Пути и лица. О русской литературе XX века - Алексей Чагин
Шрифт:
Интервал:
Закладка:
Итак, «Возвращение в ад». Вглядимся еще раз в это стихотворение и попытаемся оценить, как проявляется – и проявляется ли – здесь искусство Поплавского-художника.
Прежде всего, заметим, как находит поэт цветовое решение своей творческой задачи. Обратим внимание – яркие цветовые мазки сделаны автором лишь во второй и в последней строфах, там, где возникает образ «кромешной радости» – Музы. (Напомню: 2-я строфа «Ее ловлю я за цветистый хвост…»; последняя, 13-я строфа – «И красный зрак пылает дочки вод…») Все остальное пространство поэтической картины, где развертывается колдовское действо, происходящее в «стеклянном доме несчастья» (воплощении души героя), выполнено в черно-белой гамме. Иными словами, там, где речь идет о Музе, автор обращается к средствам живописи. Там же, где рисуется картина ада, поселившегося в душе поэта, — перед читателем (он же — зритель) во всей своей зрелищной выразительности проходят чудовищные, фантастические образы-видения, выполненные средствами трафики, явно напоминающей графику Босха.

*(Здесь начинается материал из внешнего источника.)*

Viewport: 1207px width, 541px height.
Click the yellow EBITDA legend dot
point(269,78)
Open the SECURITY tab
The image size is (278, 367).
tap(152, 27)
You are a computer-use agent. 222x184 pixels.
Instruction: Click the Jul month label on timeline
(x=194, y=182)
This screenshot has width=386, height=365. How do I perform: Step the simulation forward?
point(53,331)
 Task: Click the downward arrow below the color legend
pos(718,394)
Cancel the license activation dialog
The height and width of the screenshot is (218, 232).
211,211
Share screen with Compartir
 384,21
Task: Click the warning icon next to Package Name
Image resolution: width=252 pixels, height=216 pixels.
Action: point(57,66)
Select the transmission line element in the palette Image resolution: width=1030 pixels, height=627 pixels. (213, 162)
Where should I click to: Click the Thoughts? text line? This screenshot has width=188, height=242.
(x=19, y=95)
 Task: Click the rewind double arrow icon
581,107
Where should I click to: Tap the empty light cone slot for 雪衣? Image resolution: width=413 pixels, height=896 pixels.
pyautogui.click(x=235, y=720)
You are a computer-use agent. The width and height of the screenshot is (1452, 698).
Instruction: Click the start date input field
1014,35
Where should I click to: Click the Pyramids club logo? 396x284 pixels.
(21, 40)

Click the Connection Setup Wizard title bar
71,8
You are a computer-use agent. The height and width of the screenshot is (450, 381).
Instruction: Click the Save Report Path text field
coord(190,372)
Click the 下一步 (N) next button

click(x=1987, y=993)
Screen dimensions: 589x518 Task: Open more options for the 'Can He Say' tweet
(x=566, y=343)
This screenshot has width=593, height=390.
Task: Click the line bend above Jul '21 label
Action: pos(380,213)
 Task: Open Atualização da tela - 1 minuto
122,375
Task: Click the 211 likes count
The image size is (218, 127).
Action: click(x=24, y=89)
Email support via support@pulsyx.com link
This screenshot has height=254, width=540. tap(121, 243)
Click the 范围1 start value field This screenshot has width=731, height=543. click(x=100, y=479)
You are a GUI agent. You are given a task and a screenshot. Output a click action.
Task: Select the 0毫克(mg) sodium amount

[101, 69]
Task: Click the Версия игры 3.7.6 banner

Не случайно, конечно, и то, что практически все ключевые образы стихотворения носят подчеркнуто изобразительный характер. Вспомним: «стеклянный дом» (и в начале стихотворения, и в конце его, когда он, раздавленный, «чернильной брызжет кровью»), двери, похожие на глазные щели; сам образ «кромешной радости». Порою созданные Поплавским образы, имеющие особое значение в развитии стихотворения, не просто обнаруживают свою изобразительную природу, но и вызывают совершенно определенные ассоциации из мира живописи: появление «кубистических гитар» как знак начала творческого действа; или, опять-таки, страшный образ Музы - «кромешной радости», с «цветистым хвостом», тяжелыми клешнями и пылающим «красным «раком», напоминающий жутких птицезверей Босха. (Не случайно, видимо, при внимательном чтении этого стихотворения дважды возникает необходимость вспомнить о Босхе, названном современниками «почетным профессором кошмаров».)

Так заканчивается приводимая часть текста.